# [WHAT IS NEEDED]
Copy out again, unchanged, the line that contains "Calendar (73, 861)" and every line after it down to the last line of the data.

# [SUPPLIED RECORDS]
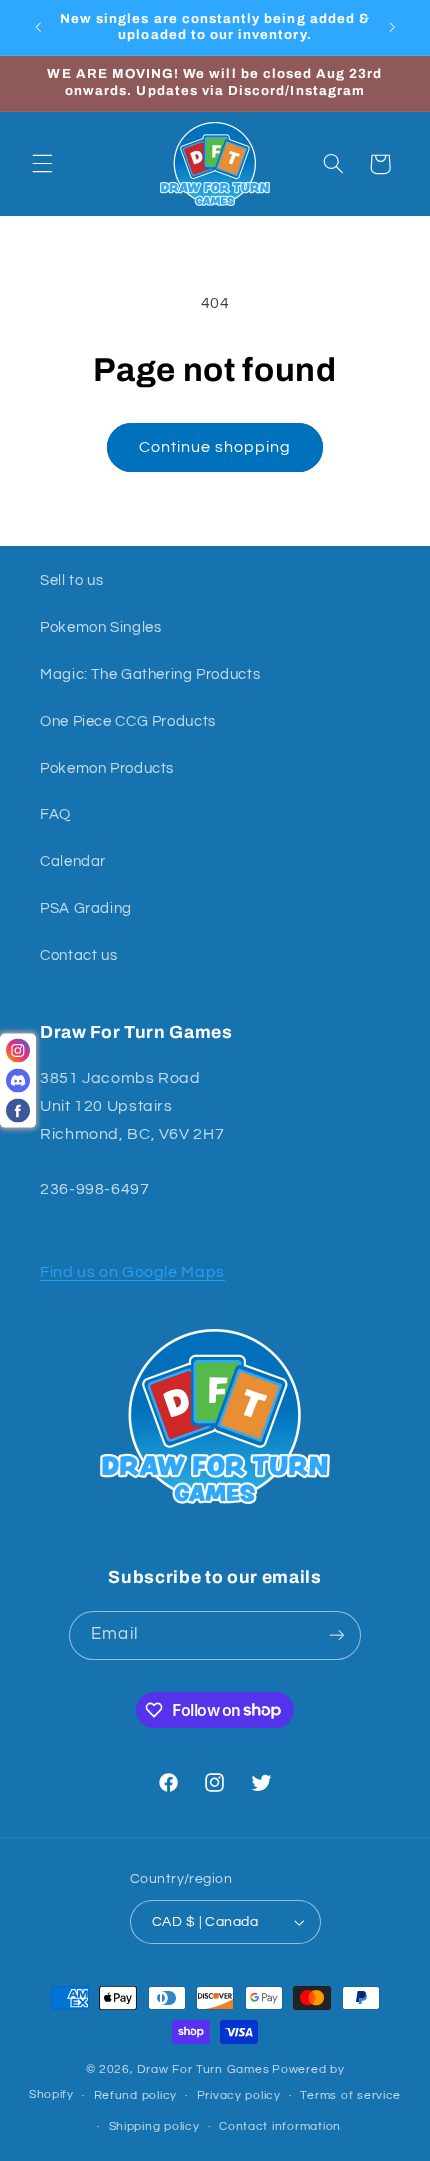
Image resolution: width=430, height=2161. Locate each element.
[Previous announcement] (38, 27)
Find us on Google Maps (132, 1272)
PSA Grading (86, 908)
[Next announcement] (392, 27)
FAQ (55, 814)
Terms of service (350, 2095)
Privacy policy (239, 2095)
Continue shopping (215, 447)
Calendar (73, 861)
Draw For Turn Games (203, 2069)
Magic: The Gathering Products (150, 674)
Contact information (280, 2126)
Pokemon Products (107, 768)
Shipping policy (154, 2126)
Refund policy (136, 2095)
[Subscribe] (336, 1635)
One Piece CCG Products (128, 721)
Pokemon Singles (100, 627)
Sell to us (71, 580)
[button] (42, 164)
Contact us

# [RESULT OF THE EXERCISE]
Calendar (73, 861)
Draw For Turn Games (203, 2069)
Magic: The Gathering Products (150, 674)
Contact information (280, 2126)
Pokemon Products (107, 768)
Shipping policy (154, 2126)
Refund policy (136, 2095)
[Subscribe] (336, 1635)
One Piece CCG Products (128, 721)
Pokemon Singles (100, 627)
Sell to us (71, 580)
[button] (42, 164)
Contact us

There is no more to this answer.